[Dataset excerpts]

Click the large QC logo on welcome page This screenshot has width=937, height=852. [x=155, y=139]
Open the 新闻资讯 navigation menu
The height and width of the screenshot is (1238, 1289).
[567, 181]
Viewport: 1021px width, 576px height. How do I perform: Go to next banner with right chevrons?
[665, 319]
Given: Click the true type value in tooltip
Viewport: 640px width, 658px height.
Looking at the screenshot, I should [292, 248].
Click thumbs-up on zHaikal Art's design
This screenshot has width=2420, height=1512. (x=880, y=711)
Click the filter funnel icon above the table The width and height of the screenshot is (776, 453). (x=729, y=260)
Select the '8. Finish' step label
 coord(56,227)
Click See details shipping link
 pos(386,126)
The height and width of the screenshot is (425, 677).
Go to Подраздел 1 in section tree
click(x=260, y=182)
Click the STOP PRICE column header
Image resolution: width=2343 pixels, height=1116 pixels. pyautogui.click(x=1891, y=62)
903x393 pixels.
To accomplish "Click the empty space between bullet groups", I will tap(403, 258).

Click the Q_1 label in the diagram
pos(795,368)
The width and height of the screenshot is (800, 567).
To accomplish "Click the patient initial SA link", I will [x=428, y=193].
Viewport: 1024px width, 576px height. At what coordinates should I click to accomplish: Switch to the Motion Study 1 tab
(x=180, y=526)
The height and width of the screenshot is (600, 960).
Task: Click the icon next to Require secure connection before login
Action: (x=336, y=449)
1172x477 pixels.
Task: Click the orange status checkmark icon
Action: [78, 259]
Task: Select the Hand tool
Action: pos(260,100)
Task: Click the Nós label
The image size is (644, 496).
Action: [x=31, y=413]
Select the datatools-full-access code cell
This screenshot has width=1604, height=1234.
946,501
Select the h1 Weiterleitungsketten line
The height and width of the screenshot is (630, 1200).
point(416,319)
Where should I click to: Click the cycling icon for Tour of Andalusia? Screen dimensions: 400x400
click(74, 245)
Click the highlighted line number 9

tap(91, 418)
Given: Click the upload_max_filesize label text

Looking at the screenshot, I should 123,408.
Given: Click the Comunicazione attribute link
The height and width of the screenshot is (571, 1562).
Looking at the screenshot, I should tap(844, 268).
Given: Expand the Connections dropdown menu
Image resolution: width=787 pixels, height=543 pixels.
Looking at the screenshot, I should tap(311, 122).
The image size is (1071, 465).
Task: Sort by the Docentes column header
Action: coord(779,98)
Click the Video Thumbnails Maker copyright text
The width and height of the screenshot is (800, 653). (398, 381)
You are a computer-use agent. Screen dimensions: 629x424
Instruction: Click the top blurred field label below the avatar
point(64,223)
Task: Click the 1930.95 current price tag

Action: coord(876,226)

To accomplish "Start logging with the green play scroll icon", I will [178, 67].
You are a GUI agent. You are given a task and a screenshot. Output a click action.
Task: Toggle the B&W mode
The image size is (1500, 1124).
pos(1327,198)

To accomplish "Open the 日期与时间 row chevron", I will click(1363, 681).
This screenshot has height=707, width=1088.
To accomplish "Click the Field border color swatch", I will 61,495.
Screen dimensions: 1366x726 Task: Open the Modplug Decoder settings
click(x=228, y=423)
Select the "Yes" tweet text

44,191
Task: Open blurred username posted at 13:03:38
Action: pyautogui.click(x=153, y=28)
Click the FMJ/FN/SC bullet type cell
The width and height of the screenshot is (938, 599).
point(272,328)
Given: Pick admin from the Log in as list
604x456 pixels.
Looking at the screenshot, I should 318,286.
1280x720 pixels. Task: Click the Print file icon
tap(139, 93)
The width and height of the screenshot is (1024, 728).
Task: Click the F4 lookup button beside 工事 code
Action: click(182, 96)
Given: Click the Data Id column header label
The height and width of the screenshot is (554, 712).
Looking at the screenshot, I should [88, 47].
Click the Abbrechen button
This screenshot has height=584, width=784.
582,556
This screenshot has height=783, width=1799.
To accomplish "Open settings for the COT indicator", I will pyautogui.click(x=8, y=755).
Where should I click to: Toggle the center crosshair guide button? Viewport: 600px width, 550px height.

◆ **EXERCISE DETAILS**:
Retype each record exactly, leaving nothing out.

◆ **SOLUTION**:
Click the large QC logo on welcome page This screenshot has width=937, height=852. [x=155, y=139]
Open the 新闻资讯 navigation menu
The height and width of the screenshot is (1238, 1289).
[567, 181]
Viewport: 1021px width, 576px height. How do I perform: Go to next banner with right chevrons?
[665, 319]
Given: Click the true type value in tooltip
Viewport: 640px width, 658px height.
Looking at the screenshot, I should [292, 248].
Click thumbs-up on zHaikal Art's design
This screenshot has width=2420, height=1512. (x=880, y=711)
Click the filter funnel icon above the table The width and height of the screenshot is (776, 453). (x=729, y=260)
Select the '8. Finish' step label
 coord(56,227)
Click See details shipping link
 pos(386,126)
The height and width of the screenshot is (425, 677).
Go to Подраздел 1 in section tree
click(x=260, y=182)
Click the STOP PRICE column header
Image resolution: width=2343 pixels, height=1116 pixels. pyautogui.click(x=1891, y=62)
903x393 pixels.
To accomplish "Click the empty space between bullet groups", I will tap(403, 258).

Click the Q_1 label in the diagram
pos(795,368)
The width and height of the screenshot is (800, 567).
To accomplish "Click the patient initial SA link", I will [x=428, y=193].
Viewport: 1024px width, 576px height. At what coordinates should I click to accomplish: Switch to the Motion Study 1 tab
(x=180, y=526)
The height and width of the screenshot is (600, 960).
Task: Click the icon next to Require secure connection before login
Action: (x=336, y=449)
1172x477 pixels.
Task: Click the orange status checkmark icon
Action: [78, 259]
Task: Select the Hand tool
Action: pos(260,100)
Task: Click the Nós label
The image size is (644, 496).
Action: [x=31, y=413]
Select the datatools-full-access code cell
This screenshot has width=1604, height=1234.
946,501
Select the h1 Weiterleitungsketten line
The height and width of the screenshot is (630, 1200).
point(416,319)
Where should I click to: Click the cycling icon for Tour of Andalusia? Screen dimensions: 400x400
click(74, 245)
Click the highlighted line number 9

tap(91, 418)
Given: Click the upload_max_filesize label text

Looking at the screenshot, I should 123,408.
Given: Click the Comunicazione attribute link
The height and width of the screenshot is (571, 1562).
Looking at the screenshot, I should tap(844, 268).
Given: Expand the Connections dropdown menu
Image resolution: width=787 pixels, height=543 pixels.
Looking at the screenshot, I should tap(311, 122).
The image size is (1071, 465).
Task: Sort by the Docentes column header
Action: coord(779,98)
Click the Video Thumbnails Maker copyright text
The width and height of the screenshot is (800, 653). (398, 381)
You are a computer-use agent. Screen dimensions: 629x424
Instruction: Click the top blurred field label below the avatar
point(64,223)
Task: Click the 1930.95 current price tag

Action: coord(876,226)

To accomplish "Start logging with the green play scroll icon", I will [178, 67].
You are a GUI agent. You are given a task and a screenshot. Output a click action.
Task: Toggle the B&W mode
The image size is (1500, 1124).
pos(1327,198)

To accomplish "Open the 日期与时间 row chevron", I will click(1363, 681).
This screenshot has height=707, width=1088.
To accomplish "Click the Field border color swatch", I will 61,495.
Screen dimensions: 1366x726 Task: Open the Modplug Decoder settings
click(x=228, y=423)
Select the "Yes" tweet text

44,191
Task: Open blurred username posted at 13:03:38
Action: pyautogui.click(x=153, y=28)
Click the FMJ/FN/SC bullet type cell
The width and height of the screenshot is (938, 599).
point(272,328)
Given: Pick admin from the Log in as list
604x456 pixels.
Looking at the screenshot, I should 318,286.
1280x720 pixels. Task: Click the Print file icon
tap(139, 93)
The width and height of the screenshot is (1024, 728).
Task: Click the F4 lookup button beside 工事 code
Action: click(182, 96)
Given: Click the Data Id column header label
The height and width of the screenshot is (554, 712).
Looking at the screenshot, I should [88, 47].
Click the Abbrechen button
This screenshot has height=584, width=784.
582,556
This screenshot has height=783, width=1799.
To accomplish "Open settings for the COT indicator", I will pyautogui.click(x=8, y=755).
Where should I click to: Toggle the center crosshair guide button? Viewport: 600px width, 550px height.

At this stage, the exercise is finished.